In this favorable environment Vesalius was able to change the culture from medieval speculative learning to modern natural philosophy.3 He demonstrated that the human body was an extraordinarily complex “fabric,” to be studied and shown to be work of God, whereas during the Middle Ages it was not considered a noble object of investigation. Vesalius stressed this in the Preface of the Fabrica: “[. . .] the wonderful knowledge of the human body attests the wisdom of the immense Creator.”4 Vesalius also emphasized that no theory could be sustained unless supported by empirical observations. In the preface of the Fabrica, Vesalius decried the practice of physicians relegating “the use of the work of hands” to inexperienced and ignorant surgeons and barbers, strongly affirming the notion that surgery was an ancient and useful part of medicine, based on the “investigation of nature.” Thus his revolutionary founding of modern human anatomy consisted of three main points: 1) anatomical teaching; 2) anatomical divulgation; and 3) anatomical emancipation from Galen.
In the Middle Ages the “quodlibetarian” model of teaching anatomy required three “actors”: 1) “Lector”, the anatomy professor, who read from the classic textbooks without touching the cadaver; 2) “Ostensor”, the assistant, who pointed to the parts of the cadaver described by the professor; and the 3) “Sector”, the vulgar “barber,” practically performing the dissection with his hands.

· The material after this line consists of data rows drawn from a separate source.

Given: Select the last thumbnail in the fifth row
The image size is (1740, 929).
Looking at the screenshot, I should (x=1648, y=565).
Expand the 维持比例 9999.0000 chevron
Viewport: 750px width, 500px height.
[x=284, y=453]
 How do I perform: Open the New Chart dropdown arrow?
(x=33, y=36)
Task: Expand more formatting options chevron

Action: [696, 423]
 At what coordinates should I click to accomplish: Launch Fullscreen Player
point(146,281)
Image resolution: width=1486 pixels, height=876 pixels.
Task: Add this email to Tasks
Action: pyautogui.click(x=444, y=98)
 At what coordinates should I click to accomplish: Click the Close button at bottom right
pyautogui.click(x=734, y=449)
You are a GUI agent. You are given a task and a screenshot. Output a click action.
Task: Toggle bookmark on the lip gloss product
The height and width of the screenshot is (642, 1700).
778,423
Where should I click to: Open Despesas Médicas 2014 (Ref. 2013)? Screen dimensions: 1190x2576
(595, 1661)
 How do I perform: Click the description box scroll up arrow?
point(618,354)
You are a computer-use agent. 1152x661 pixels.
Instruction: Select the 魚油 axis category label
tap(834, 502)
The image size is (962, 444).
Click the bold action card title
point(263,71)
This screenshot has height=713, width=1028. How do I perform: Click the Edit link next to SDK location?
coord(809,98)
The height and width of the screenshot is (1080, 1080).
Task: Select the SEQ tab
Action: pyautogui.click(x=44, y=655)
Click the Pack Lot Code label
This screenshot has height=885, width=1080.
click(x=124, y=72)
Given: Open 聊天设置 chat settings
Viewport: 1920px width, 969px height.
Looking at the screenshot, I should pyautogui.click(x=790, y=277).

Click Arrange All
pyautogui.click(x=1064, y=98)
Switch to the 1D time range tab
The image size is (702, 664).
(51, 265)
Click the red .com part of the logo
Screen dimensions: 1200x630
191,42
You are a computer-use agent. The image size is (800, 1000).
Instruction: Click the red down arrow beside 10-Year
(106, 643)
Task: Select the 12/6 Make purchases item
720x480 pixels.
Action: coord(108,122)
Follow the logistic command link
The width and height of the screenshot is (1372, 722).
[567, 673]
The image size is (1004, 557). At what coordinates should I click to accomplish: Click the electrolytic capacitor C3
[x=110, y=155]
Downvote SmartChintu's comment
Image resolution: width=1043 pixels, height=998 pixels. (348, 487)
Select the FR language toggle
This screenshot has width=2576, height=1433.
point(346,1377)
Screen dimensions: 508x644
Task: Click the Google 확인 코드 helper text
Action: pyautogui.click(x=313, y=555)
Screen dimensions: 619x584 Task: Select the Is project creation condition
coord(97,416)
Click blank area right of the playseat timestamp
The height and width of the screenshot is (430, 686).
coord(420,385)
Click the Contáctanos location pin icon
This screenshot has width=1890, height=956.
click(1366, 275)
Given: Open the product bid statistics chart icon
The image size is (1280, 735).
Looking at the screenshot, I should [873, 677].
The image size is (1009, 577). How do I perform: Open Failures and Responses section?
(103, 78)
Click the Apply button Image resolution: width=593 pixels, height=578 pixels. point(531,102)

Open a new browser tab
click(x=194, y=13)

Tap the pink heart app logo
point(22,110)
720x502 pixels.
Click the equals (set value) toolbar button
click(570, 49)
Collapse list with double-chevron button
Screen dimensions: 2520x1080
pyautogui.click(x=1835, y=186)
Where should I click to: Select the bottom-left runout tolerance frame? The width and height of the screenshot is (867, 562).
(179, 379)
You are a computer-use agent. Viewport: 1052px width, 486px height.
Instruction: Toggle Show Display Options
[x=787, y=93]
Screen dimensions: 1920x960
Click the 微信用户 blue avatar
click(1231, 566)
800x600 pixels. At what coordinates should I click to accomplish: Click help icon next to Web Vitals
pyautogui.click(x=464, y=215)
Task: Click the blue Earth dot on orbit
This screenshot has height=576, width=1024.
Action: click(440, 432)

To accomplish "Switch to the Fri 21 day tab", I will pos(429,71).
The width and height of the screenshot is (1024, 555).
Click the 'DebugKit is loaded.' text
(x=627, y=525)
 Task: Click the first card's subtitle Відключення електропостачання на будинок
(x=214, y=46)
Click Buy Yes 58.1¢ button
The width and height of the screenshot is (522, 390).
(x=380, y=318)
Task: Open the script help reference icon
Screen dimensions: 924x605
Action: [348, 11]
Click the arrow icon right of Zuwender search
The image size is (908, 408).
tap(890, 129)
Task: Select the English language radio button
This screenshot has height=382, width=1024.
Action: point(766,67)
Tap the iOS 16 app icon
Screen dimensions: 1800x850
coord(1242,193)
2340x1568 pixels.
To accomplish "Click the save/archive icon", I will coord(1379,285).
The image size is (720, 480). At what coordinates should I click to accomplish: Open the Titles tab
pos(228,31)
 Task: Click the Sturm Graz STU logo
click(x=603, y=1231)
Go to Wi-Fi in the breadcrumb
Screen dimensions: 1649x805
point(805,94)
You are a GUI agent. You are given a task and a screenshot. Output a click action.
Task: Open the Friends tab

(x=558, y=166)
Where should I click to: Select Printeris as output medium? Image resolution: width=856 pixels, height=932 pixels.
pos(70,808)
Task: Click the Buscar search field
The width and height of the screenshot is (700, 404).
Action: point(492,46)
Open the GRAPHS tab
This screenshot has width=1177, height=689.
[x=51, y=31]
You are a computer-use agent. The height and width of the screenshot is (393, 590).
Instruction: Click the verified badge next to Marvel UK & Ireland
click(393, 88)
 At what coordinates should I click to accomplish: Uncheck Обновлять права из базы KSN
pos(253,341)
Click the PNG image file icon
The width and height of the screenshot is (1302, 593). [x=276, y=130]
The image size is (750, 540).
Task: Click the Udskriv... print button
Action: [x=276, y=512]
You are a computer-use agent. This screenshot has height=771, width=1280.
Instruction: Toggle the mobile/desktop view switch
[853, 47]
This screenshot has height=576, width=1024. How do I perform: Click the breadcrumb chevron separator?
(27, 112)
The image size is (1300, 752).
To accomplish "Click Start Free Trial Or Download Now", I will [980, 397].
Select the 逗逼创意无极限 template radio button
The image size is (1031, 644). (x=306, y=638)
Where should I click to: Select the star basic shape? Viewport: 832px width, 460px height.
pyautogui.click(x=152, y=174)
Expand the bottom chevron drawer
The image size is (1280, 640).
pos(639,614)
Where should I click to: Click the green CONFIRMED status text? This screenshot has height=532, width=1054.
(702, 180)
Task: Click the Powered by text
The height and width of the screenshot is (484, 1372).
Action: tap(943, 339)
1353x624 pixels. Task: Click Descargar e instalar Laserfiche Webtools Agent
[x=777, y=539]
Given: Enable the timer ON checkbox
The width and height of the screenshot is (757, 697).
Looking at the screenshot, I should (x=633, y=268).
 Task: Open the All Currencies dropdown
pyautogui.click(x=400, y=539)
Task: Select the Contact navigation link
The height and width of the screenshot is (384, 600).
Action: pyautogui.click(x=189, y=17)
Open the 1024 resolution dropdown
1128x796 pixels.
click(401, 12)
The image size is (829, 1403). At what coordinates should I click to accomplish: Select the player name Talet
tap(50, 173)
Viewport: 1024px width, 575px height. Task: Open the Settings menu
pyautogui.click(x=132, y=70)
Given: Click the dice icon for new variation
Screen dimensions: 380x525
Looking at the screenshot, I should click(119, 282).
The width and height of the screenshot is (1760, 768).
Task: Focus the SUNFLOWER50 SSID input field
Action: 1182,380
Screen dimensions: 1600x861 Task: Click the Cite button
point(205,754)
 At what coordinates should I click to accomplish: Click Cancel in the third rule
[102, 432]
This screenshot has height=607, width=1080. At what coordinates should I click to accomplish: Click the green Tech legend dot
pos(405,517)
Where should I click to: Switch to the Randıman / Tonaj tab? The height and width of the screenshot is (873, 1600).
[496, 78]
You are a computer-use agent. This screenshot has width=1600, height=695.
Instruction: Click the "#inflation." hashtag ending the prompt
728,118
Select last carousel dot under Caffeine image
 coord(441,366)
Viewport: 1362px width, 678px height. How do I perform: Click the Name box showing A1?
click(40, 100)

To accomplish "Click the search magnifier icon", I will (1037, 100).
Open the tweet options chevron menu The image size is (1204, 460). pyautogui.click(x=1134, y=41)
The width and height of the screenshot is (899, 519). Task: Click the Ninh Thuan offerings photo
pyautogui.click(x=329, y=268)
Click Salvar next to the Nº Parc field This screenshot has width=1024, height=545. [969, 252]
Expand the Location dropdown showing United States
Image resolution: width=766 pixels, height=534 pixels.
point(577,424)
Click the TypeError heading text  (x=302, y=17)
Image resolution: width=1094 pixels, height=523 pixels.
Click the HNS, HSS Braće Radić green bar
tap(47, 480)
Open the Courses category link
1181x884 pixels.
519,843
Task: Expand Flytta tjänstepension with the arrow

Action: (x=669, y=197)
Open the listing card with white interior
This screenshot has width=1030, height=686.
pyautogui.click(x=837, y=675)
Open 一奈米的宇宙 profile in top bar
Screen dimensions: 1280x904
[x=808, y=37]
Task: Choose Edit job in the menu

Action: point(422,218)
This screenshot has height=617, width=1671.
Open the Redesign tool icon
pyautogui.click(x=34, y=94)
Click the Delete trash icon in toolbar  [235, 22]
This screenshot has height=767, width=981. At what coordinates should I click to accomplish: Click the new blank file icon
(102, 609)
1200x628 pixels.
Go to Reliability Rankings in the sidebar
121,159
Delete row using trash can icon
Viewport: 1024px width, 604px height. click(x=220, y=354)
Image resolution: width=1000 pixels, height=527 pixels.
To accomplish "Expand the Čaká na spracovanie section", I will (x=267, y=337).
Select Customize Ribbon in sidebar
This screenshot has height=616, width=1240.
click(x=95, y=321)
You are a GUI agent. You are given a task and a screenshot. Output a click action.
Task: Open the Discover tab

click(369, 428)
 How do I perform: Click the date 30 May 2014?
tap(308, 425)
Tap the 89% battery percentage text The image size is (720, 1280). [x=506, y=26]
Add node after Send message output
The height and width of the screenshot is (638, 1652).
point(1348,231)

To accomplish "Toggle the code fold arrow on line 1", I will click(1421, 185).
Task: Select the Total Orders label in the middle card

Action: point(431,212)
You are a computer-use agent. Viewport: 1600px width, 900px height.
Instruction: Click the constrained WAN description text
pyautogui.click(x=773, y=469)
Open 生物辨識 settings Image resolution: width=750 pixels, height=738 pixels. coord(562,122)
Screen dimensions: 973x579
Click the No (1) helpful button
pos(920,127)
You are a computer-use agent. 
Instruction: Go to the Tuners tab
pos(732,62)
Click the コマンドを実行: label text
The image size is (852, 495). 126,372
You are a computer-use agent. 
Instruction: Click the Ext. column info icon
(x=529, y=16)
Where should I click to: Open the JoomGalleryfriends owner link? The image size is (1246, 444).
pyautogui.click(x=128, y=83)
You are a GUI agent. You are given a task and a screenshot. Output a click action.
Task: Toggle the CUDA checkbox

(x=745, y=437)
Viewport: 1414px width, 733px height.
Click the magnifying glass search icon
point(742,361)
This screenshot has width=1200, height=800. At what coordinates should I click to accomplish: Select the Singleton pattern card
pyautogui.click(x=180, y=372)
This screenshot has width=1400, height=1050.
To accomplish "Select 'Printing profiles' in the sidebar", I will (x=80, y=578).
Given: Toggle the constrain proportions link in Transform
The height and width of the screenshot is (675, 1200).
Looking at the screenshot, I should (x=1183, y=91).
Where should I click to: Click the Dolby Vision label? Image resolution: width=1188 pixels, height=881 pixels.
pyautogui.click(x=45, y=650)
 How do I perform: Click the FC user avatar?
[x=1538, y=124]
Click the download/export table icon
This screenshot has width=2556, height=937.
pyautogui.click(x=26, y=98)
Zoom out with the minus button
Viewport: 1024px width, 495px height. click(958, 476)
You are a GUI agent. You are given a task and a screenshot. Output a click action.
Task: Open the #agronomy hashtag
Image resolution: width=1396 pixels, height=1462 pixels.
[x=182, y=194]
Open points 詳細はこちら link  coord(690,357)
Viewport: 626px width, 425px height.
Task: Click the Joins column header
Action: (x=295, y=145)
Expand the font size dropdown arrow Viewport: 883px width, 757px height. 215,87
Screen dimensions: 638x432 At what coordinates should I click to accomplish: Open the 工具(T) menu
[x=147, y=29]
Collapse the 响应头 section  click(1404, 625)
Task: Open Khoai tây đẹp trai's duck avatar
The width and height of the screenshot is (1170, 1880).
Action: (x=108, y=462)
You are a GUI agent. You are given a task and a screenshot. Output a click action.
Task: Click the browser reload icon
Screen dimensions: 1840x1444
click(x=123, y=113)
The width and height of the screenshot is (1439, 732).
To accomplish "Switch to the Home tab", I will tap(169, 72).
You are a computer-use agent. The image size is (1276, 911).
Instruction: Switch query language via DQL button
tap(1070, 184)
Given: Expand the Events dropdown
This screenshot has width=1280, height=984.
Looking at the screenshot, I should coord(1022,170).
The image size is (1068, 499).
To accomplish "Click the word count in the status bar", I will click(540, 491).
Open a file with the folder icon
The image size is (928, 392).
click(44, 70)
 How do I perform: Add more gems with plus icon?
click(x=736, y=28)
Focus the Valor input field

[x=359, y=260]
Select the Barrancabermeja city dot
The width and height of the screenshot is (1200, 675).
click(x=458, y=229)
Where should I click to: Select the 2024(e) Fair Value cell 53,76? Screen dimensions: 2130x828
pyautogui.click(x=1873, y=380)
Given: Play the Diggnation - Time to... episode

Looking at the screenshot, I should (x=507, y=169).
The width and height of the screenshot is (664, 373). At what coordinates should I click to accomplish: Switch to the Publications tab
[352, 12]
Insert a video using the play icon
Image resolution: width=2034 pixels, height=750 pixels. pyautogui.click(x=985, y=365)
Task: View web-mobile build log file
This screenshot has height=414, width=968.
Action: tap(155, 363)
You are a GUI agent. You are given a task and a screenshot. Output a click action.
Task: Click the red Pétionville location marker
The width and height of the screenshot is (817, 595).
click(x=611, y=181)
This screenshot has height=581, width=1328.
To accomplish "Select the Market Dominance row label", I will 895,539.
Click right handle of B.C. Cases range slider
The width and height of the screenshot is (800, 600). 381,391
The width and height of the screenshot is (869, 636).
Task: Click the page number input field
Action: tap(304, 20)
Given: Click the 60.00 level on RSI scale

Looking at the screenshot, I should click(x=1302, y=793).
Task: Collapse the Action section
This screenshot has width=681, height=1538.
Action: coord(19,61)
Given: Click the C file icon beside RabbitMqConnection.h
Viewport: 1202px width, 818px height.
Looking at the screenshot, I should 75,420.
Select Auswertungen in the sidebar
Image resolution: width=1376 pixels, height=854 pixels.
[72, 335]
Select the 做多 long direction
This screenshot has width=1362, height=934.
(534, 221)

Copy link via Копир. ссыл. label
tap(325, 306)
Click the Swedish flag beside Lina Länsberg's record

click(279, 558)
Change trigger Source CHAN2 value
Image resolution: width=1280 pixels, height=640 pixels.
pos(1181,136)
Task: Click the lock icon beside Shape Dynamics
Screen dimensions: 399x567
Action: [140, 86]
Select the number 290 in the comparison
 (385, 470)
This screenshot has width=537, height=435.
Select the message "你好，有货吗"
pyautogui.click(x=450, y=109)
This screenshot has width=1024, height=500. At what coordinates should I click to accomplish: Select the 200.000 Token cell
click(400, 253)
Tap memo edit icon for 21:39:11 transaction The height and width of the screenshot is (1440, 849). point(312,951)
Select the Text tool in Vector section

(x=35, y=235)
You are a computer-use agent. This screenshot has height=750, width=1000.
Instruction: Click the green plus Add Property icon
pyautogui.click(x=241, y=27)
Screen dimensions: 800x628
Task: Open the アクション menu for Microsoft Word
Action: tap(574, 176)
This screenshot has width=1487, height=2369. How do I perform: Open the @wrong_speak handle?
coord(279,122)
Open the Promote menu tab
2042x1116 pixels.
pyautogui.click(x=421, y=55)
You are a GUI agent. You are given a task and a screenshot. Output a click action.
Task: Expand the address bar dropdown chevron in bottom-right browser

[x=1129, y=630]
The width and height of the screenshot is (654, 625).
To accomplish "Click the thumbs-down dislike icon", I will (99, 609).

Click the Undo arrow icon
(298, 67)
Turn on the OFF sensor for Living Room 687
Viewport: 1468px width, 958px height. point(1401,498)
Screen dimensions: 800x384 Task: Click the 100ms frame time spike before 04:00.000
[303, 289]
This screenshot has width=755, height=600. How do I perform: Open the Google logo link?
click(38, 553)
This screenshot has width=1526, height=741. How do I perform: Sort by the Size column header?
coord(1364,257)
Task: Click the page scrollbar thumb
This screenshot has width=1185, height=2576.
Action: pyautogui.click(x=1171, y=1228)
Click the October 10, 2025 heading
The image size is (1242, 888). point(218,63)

Vesalius described this model with sarcastic words: “[. . .] the hateful method by which one dissects the body and another describes its parts: this latter, perched on a pulpit like a crow, haughtily repeats ideas that he didn’t learn directly from the cadaver, but that he read in other’s books.”4 Both in the hardcover of the Fabrica and in Vesalius’ portraits inside the book, his innovation can immediately be appreciated. In the first image, Vesalius is depicted dissecting the cadaver of a woman, touching the body with his right hand, pointing with the finger of his left hand, and thus personifying all the three actors of the previous method.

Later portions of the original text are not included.